* **Detalles del ejercicio**
Continúa el fragmento sobre cenas y conciertos en casas particulares a partir de su última oración.

* **Fragmento del texto**
=-=-=

Pero ojo: no «a tu» domicilio, sino «en su» domicilio», en el domicilio de Micue. Con la calidad y cuidado que en un restaurante, con la privacidad y descontracción de tu hogar.

Cocina con santo y seña»: así define Micue su casa situada en el Madrid de los Austrias. Para encontrar y acceder a su casa hay que buscar el signo, el «santo y seña», que nos indica él cuando llegue el momento. Por delante de dicha casa pasan a diario ejércitos de turistas munidos de guías y cámaras de fotos, nos dice. Y, al llegar, uno se da cuenta del porqué: la casa es una de las pocas «casas a la malicia» o «casas con trampa» que todavía se conservan en Madrid. Estas residencias son fruto de un delito inmobiliario provocado por la «Ley del Aposento» la cual obligaba a todo el vecino de Madrid a ceder mitad de la superficie útil de su casa a funcionarios de la Corte Real. Cuando en el siglo XVI Felipe II da esta ordenanza la gente empieza a hacer verdaderos «malabares arquitectónicos» creando plantas y espacios que no se percibían desde fuera. Es una de las pocas de estas laberínticas casas en Madrid.
Gastrohome Micue está en una de ellas. Y en ella Micue hace «malabares gastronómicos», cocina de mercado – literalmente, ya que va a pillar los ingredientes al Mercado de la Cebada. La ubicación es sorpresa para el comensal al igual que el menu (4 platos y bebida por menos de 40 euros). No defrauda, ni tampoco el anfitrión, Micue. Chef (pasó por las cocinas de Arzak, del Hotel Santo Mauro, de la Embajada española en Madrid y su propio restaurante), músico (toca en contrabajo y la guitarra), hombre ecléctico allá donde los haya.

Acabamos la noche tomando copas en el salón, contándonos historias, entrelazando risas y sonrisas.

Con Micue. Con amigos. Sin Malicia.

¿Por qué no te callas y escuchas?

Sofar Sounds trae la música en vivo a tu salón. Bueno, a tu salón si has ofrecido tu casa para el evento. Si no, disfrutarás en casa de alguien que, como tú, disfruta de la música y quiere apoyar iniciativas como esta y que por eso ha ofrecido su salón para una doble finalidad: promocionar a grupos emergentes que quieren enseñar lo que hacen y a su vez dar la oportunidad a gente que le gusta la música en directo, de escucharla. Sin teléfono, atentos, en acústico. Privados, en un salón de una casa, donde tú estás en lista y llevas bebidas para tomar y compartir mientras escuchas a las bandas que actúan a lo largo de dos horas. Por la tarde, temprano, para no molestar a nadie.

=-=-=

(Registros de datos almacenados)
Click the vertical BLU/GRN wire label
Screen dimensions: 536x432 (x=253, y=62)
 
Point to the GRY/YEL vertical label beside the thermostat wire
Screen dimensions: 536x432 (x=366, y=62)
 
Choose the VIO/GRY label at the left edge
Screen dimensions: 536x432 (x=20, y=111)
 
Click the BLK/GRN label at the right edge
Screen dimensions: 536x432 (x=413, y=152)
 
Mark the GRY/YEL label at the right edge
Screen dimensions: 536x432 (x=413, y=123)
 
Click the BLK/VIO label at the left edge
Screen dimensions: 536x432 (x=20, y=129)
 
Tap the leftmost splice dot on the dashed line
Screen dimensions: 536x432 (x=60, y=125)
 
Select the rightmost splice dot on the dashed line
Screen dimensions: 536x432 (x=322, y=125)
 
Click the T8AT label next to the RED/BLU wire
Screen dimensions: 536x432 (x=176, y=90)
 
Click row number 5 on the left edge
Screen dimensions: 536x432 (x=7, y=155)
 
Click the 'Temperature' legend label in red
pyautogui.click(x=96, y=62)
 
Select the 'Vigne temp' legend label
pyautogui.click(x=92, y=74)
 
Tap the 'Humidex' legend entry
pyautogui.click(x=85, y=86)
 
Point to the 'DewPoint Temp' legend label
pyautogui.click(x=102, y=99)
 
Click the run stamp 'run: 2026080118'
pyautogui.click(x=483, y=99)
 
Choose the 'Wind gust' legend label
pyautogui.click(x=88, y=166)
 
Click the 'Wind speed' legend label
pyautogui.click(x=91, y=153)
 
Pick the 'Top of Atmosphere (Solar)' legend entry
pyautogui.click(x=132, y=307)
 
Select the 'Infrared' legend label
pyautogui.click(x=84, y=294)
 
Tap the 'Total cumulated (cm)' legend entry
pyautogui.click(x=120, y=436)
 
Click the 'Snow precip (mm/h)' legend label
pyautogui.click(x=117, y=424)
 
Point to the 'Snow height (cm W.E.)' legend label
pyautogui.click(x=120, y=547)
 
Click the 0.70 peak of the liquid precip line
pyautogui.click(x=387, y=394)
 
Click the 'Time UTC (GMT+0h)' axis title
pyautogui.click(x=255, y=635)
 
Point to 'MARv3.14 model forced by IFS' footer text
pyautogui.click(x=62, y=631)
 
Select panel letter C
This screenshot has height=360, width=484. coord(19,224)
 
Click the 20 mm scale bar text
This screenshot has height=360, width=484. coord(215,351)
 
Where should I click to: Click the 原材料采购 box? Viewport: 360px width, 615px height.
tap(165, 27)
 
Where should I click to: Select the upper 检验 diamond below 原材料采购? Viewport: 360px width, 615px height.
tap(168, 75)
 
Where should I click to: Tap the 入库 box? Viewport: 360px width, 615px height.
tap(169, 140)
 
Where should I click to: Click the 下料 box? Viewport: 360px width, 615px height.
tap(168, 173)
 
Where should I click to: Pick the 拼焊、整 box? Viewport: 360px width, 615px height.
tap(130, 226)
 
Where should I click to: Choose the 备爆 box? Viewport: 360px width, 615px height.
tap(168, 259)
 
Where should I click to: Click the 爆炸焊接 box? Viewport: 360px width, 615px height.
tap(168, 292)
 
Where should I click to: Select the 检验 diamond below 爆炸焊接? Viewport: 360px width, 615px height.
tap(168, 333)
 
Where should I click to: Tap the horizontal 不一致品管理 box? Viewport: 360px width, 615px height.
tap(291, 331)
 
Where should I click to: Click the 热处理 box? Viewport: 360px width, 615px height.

=-=-=

* **Respuesta escrita**
Estos conciertos íntimos y secretos surgieron en 2009 en un piso del norte de Londres, cuando dos amigos, desilusionados con el estado actual de la música, decidieron empezar a invitar a grupos amigos a tocar en su casa unos temas. Hoy en día ya se extendido a más de 100 ciudades. So far.

El rostro del Rastro

Todos conocemos el «marché aux puces», el mercadillo por excelencia en Madrid, el Rastro. ¿Pero quien sabe de donde viene el nombre «Rastro»? Con 400 años de historia, este mercado dominical al aire libre tiene sus orígenes en el siglo XV cuando se han instalado en la zona «ropavejeros», vendedores de ropa vieja y usada. A finales de siglo se instalaron curtidurías y mataderos (ha estado en esta ubicación hasta 1928 antes de trasladarse a Legazpi) y de ahí viene el nombre: del rastro que dejaba el sangre de los animales. A lo largo de los siglos el Rastro sufrió muchas mutaciones y adiciones de sectores hasta convertirse en lo que es hoy. Pero siempre fue un punto de encuentro. Y ya no hay rastro de sangre pero la gente va a husmear artilugios singulares de todos los tipos, o a rastrear cromos, muebles, pillas, juguetes o algo que no sabe exactamente donde encontrar y ahí sabe que sí encontrará y, de paso, se «rastrea» amigos y se toma el aperitivo.